# Need for Speed Underground 2



## tekniq (Dec 18, 2004)

Hello, I'm new here. I was wondering if anyone knows the directory/file that the profiles in this game are saved in? I have 2 user accounts on my computer and I want to play my more advanced profile in my other user account.


----------



## Ryanb000 (Dec 1, 2003)

can you find that file in the user account that you normally use it in? if so, when you are on the 1st account, find that file and put it in shared documents. Then when you get to the account that you want to get the profile in, go to my computer, then shared documents. get it?


----------



## tekniq (Dec 18, 2004)

Ya, what's the file name tho?


----------



## hornetsjet (Sep 13, 2001)

i don't know, why my pc cannot start the game? when i click to play, the error says that speed2.exe has encountered a problem and needs to close. We are sorry for the inconvenience. I think the game requires directX 9.0c but mine is 9.0b anc i can't upgrade it to 9.0c.


----------



## haplo210 (Nov 23, 2004)

how cant you upgrade to 9c?


----------



## hornetsjet (Sep 13, 2001)

actually it can, but when istallation completed. I opened dxdiag to check, it was shown 9.0b not 9.0c....

- **WHAT TO DO**
a - Update the Need for Speed Underground 2 thread, starting with "how cant you" and going on through "9.0b not 9.0c....", so that "dxdiag" reads "the DirectX Diagnostic Tool" instead.
b - Name every distinct username that posts in the Need for Speed Underground 2 thread.
c - Please resume the Need for Speed Underground 2 thread with the next reply after its final post.
The listing that comes after this thread is separate material and has no connection to it.

- **DATASET EXCERPT**
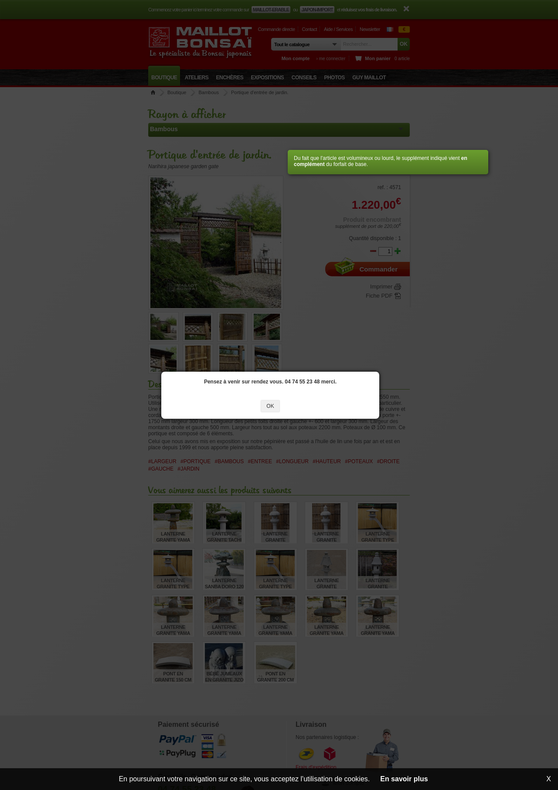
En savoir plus (404, 779)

- **THE REPLIES**
a -
how cant you upgrade to 9c?


----------



## hornetsjet (Sep 13, 2001)

actually it can, but when istallation completed. I opened the DirectX Diagnostic Tool to check, it was shown 9.0b not 9.0c....

b - tekniq, Ryanb000, hornetsjet, haplo210

c -
----------



## beanmaster1 (Nov 4, 2004)

What's ur video card? And is it pirated? I'm in Malaysia too, that's why I'm asking.


----------



## hornetsjet (Sep 13, 2001)

video card also got pirated? i don't know about this....


----------



## Skivvywaver (Mar 18, 2001)

tekniq said:


> Hello, I'm new here. I was wondering if anyone knows the directory/file that the profiles in this game are saved in? I have 2 user accounts on my computer and I want to play my more advanced profile in my other user account.


C:\Documents and Settings\<username>\Local Settings\Application Data\NFS Underground 2\


----------



## beanmaster1 (Nov 4, 2004)

Sorry, I meant the cd. Try your cd on another computer.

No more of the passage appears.